The Rosary Has Changed History, and It Can Happen Again
Salve, Regina, mater misericordiae; Vita, dulcedo et spes nostra salve.
It was night. Throughout the Italian peninsula the monks, friars and nuns were kneeling in the monasteries, friaries, convents and abbeys in which they’d lived. They were surrounded by candles emitting circles of light which looked much like the haloes they’d seen in countless images of the saints and angels in Heaven.
“Hail Mary, full of grace,” they said in chorus, as their fingers rhythmically gripped onto the next bead of the rosaries in their hands, “the Lord is with thee.”
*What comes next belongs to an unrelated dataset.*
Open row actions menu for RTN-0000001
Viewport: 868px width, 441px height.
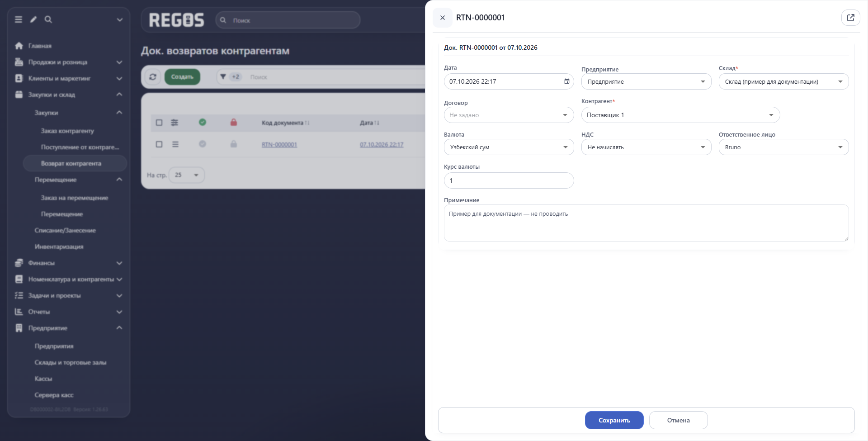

His Holiness, Pope Pius V, had urged Europe’s faithful to pray the Rosary.
Yonder east, in the Ionian Sea, on this very night, and at this very hour, Don Juan of Austria was kneeling on the deck of the fleet’s flagship. He was the commander of the Holy League. The relic of the True Cross, given to him by the Holy Father, hung around his neck. The soldiers and sailors aboard the Real were kneeling along with him, holding rosaries they were given, praying in chorus: “Blessed art thou among women, and blessed is the fruit of thy womb, Jesus.”
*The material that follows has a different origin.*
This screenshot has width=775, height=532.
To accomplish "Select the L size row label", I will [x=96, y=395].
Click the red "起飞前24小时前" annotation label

The men aboard each and every vessel of the Holy League were praying the Rosary this very hour. A great battle was looming on this night of Oct. 6, 1571.
Weeks, and months, of preparation had been made for battle. The 212 ships of the Holy League had been examined, and battle plans had been drawn before they departed from Messina the previous week. Don Juan would give yet another order later on that very night: to cut off the spars in the galleys’ prows so that they wouldn’t hinder the cannons at front.
The convicted criminals who’d been conscripted to row the galleys had been motivated by the prospect of their freedom.